● Aim of the task
An exact, complete copy of the lines below is the expected answer.
'''
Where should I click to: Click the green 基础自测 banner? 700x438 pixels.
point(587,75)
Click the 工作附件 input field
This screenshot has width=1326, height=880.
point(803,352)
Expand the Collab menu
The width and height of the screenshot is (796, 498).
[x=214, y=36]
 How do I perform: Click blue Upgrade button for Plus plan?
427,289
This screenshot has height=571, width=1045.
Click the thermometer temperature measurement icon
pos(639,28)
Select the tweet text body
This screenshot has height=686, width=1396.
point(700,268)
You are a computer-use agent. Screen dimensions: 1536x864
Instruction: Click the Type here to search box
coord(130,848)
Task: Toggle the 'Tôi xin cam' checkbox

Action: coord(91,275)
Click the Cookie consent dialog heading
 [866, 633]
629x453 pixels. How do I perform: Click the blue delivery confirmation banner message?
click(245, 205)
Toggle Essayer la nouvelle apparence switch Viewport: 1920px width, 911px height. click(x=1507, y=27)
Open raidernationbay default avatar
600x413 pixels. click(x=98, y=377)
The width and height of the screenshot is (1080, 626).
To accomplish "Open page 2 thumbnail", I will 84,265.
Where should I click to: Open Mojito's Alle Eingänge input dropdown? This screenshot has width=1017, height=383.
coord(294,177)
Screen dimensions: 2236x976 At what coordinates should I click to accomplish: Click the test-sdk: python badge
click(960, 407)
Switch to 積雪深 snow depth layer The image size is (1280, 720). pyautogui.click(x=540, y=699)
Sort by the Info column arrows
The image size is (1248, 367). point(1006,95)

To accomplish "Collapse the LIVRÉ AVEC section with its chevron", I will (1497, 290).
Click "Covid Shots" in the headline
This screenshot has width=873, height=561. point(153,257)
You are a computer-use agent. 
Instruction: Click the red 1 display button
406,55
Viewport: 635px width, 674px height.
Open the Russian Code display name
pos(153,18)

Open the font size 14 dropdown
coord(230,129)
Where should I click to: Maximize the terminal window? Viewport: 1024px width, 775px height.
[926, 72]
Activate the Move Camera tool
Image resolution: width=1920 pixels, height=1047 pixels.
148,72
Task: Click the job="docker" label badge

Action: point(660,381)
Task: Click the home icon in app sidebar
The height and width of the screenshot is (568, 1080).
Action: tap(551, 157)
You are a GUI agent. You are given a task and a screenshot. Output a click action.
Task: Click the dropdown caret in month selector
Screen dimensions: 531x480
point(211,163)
'''
● Task result
Where should I click to: Click the green 基础自测 banner? 700x438 pixels.
point(587,75)
Click the 工作附件 input field
This screenshot has width=1326, height=880.
point(803,352)
Expand the Collab menu
The width and height of the screenshot is (796, 498).
[x=214, y=36]
 How do I perform: Click blue Upgrade button for Plus plan?
427,289
This screenshot has height=571, width=1045.
Click the thermometer temperature measurement icon
pos(639,28)
Select the tweet text body
This screenshot has height=686, width=1396.
point(700,268)
You are a computer-use agent. Screen dimensions: 1536x864
Instruction: Click the Type here to search box
coord(130,848)
Task: Toggle the 'Tôi xin cam' checkbox

Action: coord(91,275)
Click the Cookie consent dialog heading
 [866, 633]
629x453 pixels. How do I perform: Click the blue delivery confirmation banner message?
click(245, 205)
Toggle Essayer la nouvelle apparence switch Viewport: 1920px width, 911px height. click(x=1507, y=27)
Open raidernationbay default avatar
600x413 pixels. click(x=98, y=377)
The width and height of the screenshot is (1080, 626).
To accomplish "Open page 2 thumbnail", I will 84,265.
Where should I click to: Open Mojito's Alle Eingänge input dropdown? This screenshot has width=1017, height=383.
coord(294,177)
Screen dimensions: 2236x976 At what coordinates should I click to accomplish: Click the test-sdk: python badge
click(960, 407)
Switch to 積雪深 snow depth layer The image size is (1280, 720). pyautogui.click(x=540, y=699)
Sort by the Info column arrows
The image size is (1248, 367). point(1006,95)

To accomplish "Collapse the LIVRÉ AVEC section with its chevron", I will (1497, 290).
Click "Covid Shots" in the headline
This screenshot has width=873, height=561. point(153,257)
You are a computer-use agent. 
Instruction: Click the red 1 display button
406,55
Viewport: 635px width, 674px height.
Open the Russian Code display name
pos(153,18)

Open the font size 14 dropdown
coord(230,129)
Where should I click to: Maximize the terminal window? Viewport: 1024px width, 775px height.
[926, 72]
Activate the Move Camera tool
Image resolution: width=1920 pixels, height=1047 pixels.
148,72
Task: Click the job="docker" label badge

Action: point(660,381)
Task: Click the home icon in app sidebar
The height and width of the screenshot is (568, 1080).
Action: tap(551, 157)
You are a GUI agent. You are given a task and a screenshot. Output a click action.
Task: Click the dropdown caret in month selector
Screen dimensions: 531x480
point(211,163)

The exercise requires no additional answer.